🤖 AI Summary
To address the challenge of navigating clinically relevant regions of interest (ROIs) in whole-slide images (WSIs) due to their massive data volume, this paper proposes a question-driven, interpretable multi-scale WSI navigation method. Methodologically, it integrates multimodal large language models with vision–text alignment reasoning and introduces a multi-round iterative self-reflection mechanism to construct an auditable reasoning chain, enabling clinical-question-guided attention localization without dense pixel-level annotations. The key contribution lies in emulating pathologists’ visual reasoning—balancing computational efficiency, interpretability, and traceability of diagnostic evidence.

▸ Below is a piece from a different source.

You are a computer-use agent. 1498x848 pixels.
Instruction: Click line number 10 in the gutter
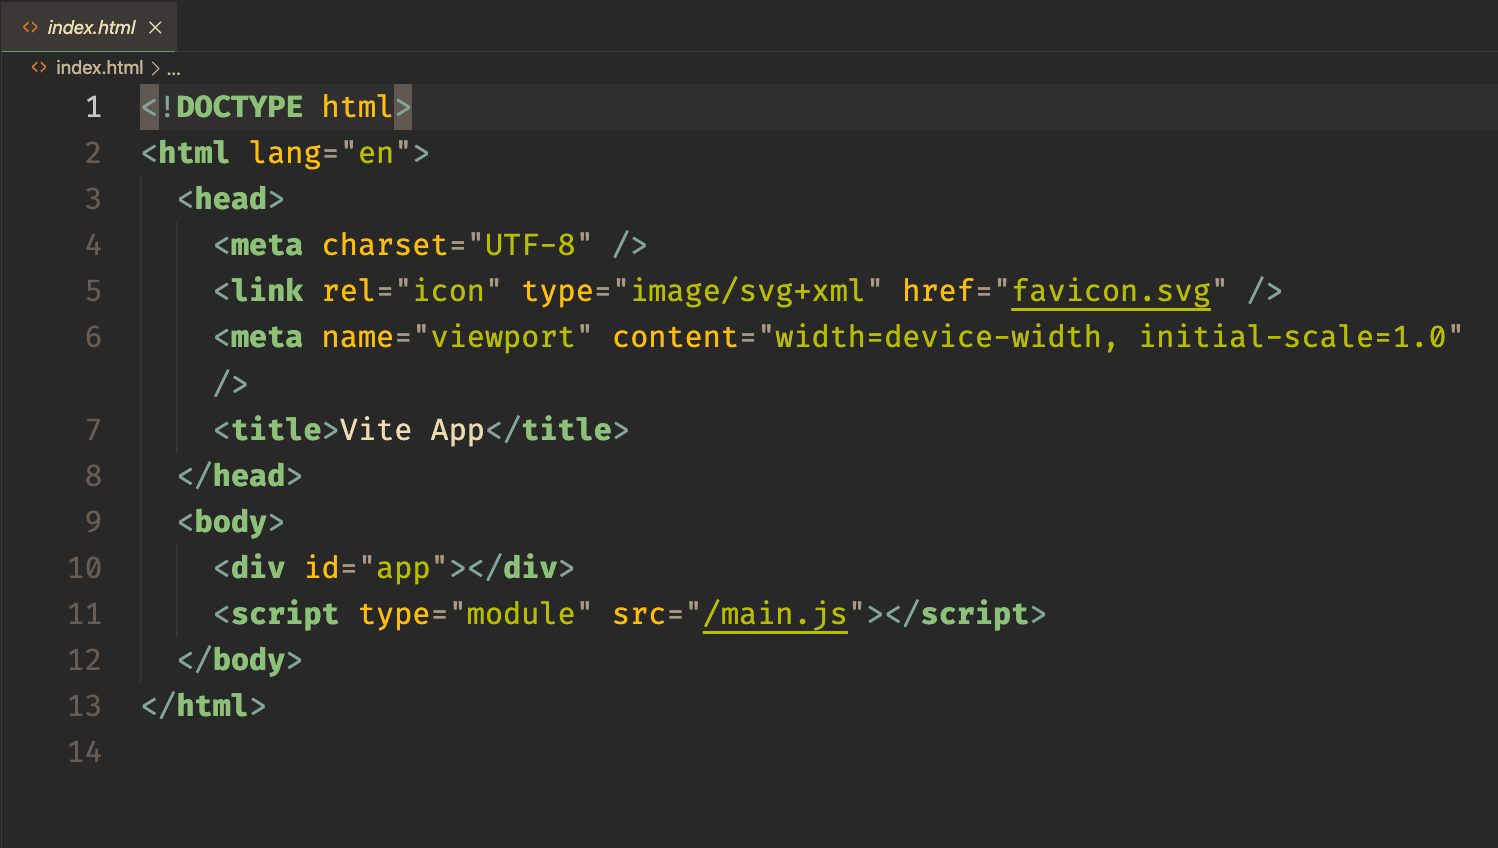point(85,568)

Experiments demonstrate that the method improves AUROC by 6.7% on histological subtype classification and by 3.1% on longitudinal analysis tasks. Furthermore, diagnostic reports generated from the identified ROIs achieve a 10% higher accuracy than those produced by GPT-4o for breast cancer diagnosis.
📝 Abstract
Deciphering tumor microenvironment from Whole Slide Images (WSIs) is intriguing as it is key to cancer diagnosis, prognosis and treatment response. While these gigapixel images on one hand offer a comprehensive portrait of cancer, on the other hand, the extremely large size, as much as more than 10 billion pixels, make it challenging and time-consuming to navigate to corresponding regions to support diverse clinical inspection. Inspired by pathologists who conducted navigation on WSIs with a combination of sampling, reasoning and self-reflection, we proposed "PathReasoning", a multi-modal reasoning agent that iteratively navigates across WSIs through multiple rounds of reasoning and refinements. Specifically, starting with randomly sampled candidate regions, PathReasoning reviews current selections with self-reflection, reasoning over the correspondence between visual observations and clinical questions, and concludes by proposing new regions to explore. Across rounds, PathReasoning builds a reasoning chain that gradually directs attention to diagnostically relevant areas. PathReasoning turns each whole slide into a sequence of question-guided views, allowing the model to efficiently find informative ROIs within a fixed number of steps, without the need for dense pixel-level annotations. PathReasoning can substantially outperform strong ROI-selection approaches by 6.7% and 3.1% of AUROC on subtyping and longitudinal analysis tasks. The high-quality ROIs further support accurate report generation on breast cancer, significantly outperforming the standard GPT-4o by 10% in accuracy. PathReasoning prioritizes question-specific regions and constructs interpretable reasoning chains, supporting efficient slide review, consistent diagnostic interpretations, comprehensive reporting, and evidence traceability in digital pathology.